TASK DIRECTIONS
Scan the entries below for the word "computer" and copy every line in which it occurs.

[Opening PROVIDED DATA section]

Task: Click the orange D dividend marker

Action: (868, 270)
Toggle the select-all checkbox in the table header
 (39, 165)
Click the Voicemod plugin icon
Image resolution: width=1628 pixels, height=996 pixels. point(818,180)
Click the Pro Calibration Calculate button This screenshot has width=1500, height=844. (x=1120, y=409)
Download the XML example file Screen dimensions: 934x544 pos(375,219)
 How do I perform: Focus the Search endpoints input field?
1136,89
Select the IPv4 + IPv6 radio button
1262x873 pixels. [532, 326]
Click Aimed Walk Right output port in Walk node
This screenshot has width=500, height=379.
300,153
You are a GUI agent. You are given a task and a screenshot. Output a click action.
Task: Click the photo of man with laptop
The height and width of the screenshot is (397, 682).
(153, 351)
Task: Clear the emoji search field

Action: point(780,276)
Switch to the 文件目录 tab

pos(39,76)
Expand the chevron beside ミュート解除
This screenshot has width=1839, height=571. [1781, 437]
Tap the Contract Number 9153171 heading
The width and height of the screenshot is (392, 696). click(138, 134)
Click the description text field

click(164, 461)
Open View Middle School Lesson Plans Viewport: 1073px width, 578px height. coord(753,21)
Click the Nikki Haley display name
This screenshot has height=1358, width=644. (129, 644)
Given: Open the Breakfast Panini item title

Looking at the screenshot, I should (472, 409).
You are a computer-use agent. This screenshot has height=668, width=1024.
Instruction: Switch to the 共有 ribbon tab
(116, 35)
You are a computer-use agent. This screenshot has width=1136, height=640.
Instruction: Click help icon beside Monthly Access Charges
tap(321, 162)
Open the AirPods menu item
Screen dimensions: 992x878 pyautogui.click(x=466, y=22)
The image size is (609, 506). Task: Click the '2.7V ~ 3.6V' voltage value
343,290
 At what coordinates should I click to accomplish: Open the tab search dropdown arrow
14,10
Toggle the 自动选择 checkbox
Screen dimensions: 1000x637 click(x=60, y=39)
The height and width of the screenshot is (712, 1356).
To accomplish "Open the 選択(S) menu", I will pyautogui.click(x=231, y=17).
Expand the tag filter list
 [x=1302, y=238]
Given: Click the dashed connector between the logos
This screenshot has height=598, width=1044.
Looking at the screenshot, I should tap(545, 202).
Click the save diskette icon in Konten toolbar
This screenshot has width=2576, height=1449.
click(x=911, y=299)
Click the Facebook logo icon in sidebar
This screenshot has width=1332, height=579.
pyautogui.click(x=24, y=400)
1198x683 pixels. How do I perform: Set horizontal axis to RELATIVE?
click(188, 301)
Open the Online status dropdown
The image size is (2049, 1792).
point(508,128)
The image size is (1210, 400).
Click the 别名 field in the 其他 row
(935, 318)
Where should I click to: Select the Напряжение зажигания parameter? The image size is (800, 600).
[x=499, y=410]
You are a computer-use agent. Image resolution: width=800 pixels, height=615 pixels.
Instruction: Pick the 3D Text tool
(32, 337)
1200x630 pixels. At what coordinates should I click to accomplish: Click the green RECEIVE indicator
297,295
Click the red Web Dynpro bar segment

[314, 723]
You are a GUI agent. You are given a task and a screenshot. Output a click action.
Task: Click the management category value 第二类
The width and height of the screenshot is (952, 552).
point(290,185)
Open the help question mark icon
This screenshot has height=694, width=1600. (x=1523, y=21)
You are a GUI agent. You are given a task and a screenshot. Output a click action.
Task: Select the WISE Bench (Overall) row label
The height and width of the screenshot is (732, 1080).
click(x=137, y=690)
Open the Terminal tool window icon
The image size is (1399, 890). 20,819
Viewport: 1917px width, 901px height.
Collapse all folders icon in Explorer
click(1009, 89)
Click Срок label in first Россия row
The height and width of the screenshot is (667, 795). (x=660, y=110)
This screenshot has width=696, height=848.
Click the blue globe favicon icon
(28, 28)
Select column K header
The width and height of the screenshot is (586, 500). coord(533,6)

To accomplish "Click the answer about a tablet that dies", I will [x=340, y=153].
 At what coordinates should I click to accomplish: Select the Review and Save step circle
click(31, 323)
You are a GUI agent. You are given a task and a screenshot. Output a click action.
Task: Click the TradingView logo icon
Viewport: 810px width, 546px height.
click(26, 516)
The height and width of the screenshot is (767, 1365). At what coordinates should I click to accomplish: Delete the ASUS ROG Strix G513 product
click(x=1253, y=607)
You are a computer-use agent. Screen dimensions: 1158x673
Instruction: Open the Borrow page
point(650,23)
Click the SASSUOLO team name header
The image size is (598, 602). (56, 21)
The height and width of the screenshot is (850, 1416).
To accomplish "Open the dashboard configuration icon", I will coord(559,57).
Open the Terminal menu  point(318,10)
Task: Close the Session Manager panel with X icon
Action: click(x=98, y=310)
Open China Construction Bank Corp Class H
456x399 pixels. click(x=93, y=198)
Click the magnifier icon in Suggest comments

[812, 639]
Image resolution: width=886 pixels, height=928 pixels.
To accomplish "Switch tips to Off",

[Closing PROVIDED DATA section]

SOLVED EXERCISE
You are a computer-use agent. This screenshot has height=668, width=1024.
You are a computer-use agent. This screenshot has width=1136, height=640.
You are a computer-use agent. Image resolution: width=800 pixels, height=615 pixels.
You are a computer-use agent. Screen dimensions: 1158x673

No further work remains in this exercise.